Channel Capacity:Continuous

  • Key question under consideration is, What input distribution \(p(X)\) maximises the rate at which the information can be communicated through a noisy channel
  • Input distribution which maximises information transmission depends on the channel
    • Channel has fixed variance and infinite range
    • Channel has a finite range
  • Shannon’s equation(\(P\) is the signal power and \(N\) is the noise power)

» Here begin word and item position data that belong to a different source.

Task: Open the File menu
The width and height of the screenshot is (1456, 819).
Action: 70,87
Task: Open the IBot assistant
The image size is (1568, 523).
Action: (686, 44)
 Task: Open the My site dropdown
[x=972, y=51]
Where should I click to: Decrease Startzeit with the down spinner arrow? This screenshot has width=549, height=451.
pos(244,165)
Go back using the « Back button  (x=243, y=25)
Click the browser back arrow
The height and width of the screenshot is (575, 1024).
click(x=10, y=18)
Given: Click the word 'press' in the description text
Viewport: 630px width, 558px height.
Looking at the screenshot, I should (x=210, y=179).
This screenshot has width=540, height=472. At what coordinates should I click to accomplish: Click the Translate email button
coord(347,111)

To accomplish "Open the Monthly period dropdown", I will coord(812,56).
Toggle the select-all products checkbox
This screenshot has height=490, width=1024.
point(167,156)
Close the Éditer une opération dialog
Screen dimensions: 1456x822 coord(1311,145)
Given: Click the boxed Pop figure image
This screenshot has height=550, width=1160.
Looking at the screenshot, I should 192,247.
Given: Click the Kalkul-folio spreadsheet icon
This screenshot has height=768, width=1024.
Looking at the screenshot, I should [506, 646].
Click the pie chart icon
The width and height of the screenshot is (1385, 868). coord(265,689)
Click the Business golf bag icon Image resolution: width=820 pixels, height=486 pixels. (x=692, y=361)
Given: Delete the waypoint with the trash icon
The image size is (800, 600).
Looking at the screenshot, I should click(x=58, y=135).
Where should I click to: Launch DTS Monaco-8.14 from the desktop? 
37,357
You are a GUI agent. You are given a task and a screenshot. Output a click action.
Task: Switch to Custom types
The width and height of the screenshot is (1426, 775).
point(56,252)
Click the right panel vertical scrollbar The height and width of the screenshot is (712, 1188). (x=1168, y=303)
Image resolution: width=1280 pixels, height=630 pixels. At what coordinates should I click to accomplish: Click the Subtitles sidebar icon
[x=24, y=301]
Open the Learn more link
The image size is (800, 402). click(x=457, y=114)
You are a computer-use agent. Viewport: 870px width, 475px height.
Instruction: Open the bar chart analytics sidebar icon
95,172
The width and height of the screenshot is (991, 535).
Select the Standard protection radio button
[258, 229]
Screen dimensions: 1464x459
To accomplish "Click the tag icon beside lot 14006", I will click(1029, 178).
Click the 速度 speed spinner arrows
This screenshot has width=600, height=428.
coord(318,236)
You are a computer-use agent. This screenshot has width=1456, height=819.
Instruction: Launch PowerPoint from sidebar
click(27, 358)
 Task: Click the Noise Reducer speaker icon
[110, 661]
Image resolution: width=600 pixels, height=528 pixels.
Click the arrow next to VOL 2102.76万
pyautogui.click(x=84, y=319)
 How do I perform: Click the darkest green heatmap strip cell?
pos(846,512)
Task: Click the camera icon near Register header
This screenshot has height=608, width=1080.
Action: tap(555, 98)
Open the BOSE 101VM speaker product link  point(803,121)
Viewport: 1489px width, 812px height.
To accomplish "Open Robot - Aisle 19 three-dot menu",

\begin{align} C &= {1 \over 2 } \log \left (1 + {P \over N} \right) \end{align}

  • Given that \( Y = X + \eta \), where \(X = g(S) \), and that the noise is negligible, maximizing the mutual information between the bounded input \( X \) and the output \( Y \) amounts to finding a form for \(g\) which makes \(p(X)\) uniform

Thermodynamic Entropy and Information

  • Entropy has been defined at least twice in the history of science. First, it was defined in physics as thermodynamic entropy by Boltzmann and Gibbs in 1870’s. Subsequently it was defined in mathematics by Shannon
  • Shannon’s information entropy is a measure of information
  • Thermodynamic entropy is a measure of number of states a physical system can adopt
  • Why are two measures required ? Are they related - Yes
  • Relationship matters because thermodynamic entropy can be used to measure the energy cost of Shannon’s information entropy
  • A single macro state can have several micro-states
  • Each macro-state is consistent with many equally probably micro-states. So, macro-states with many micro-states are more probably than macro-states with few micro-states
  • If you throw a pair of dice, then total score has several possible values(2-12).For each of this value, there could several combinations of individual dice outcomes. Think of each score as macro-state and combinations as micro-states
  • Landauer Limit : Lower limit to the amount of energy required to acquire or transmit one bit of information
  • No matter how efficient any physical device is, it can acquire one bit of information only if it expends at least 0.693kT joules of energy
  • Second law of thermodynamics - Entropy of an isolated system increases until it reaches a maximum value
  • Maxwell’s demon cannot exist because of Landauer limit

Information as Nature’s Currency

The last chapter talks about several interesting applications of Information theory. I found the chapter fascinating and will re-read at a later point in time to appreciate it better.

Takeaway

Thanks to this book, I have understood some of the basic principles of Information theory. All I can say is that I have learnt the basic vocab of the subject. It is like learning syntax of a programming language. I need to think through this syntax and apply this syntax to a problem. The problem that I would be solving is the non parametric estimation of volatility surface for stocks listed on SGX.

My next step in the journey would be to read and work through some of the following books

  1. The Information a history, a theory, a flood by James Gleick
  2. A Mind at Play How Claude Shannon Invented the Information Age by Jimmy Soni, Rob Goodman
  3. Information theory, inference, and learning algorithms by David J. C. MacKay
  4. Elements of Information Theory by Thomas M. Cover, Joy A. Thomas
  5. Decoding Universe
  6. An Introduction to Information Theory Symbols, Signals and Noise by John R. Pierce
  7. The Logician and the Engineer How George Boole and Claude Shannon Created the Information Age by Paul J. Nahin
  8. Information Theory by Robert B. Ash (z-lib.org)
  9. Information and Coding Theory by Gareth A. Jones, J.Mary Jones

I am grateful to the author, James V Stone, for making the subject accessible to a total novice like me. Hopefully I will work through some of the principles, internalize them and create a useful application.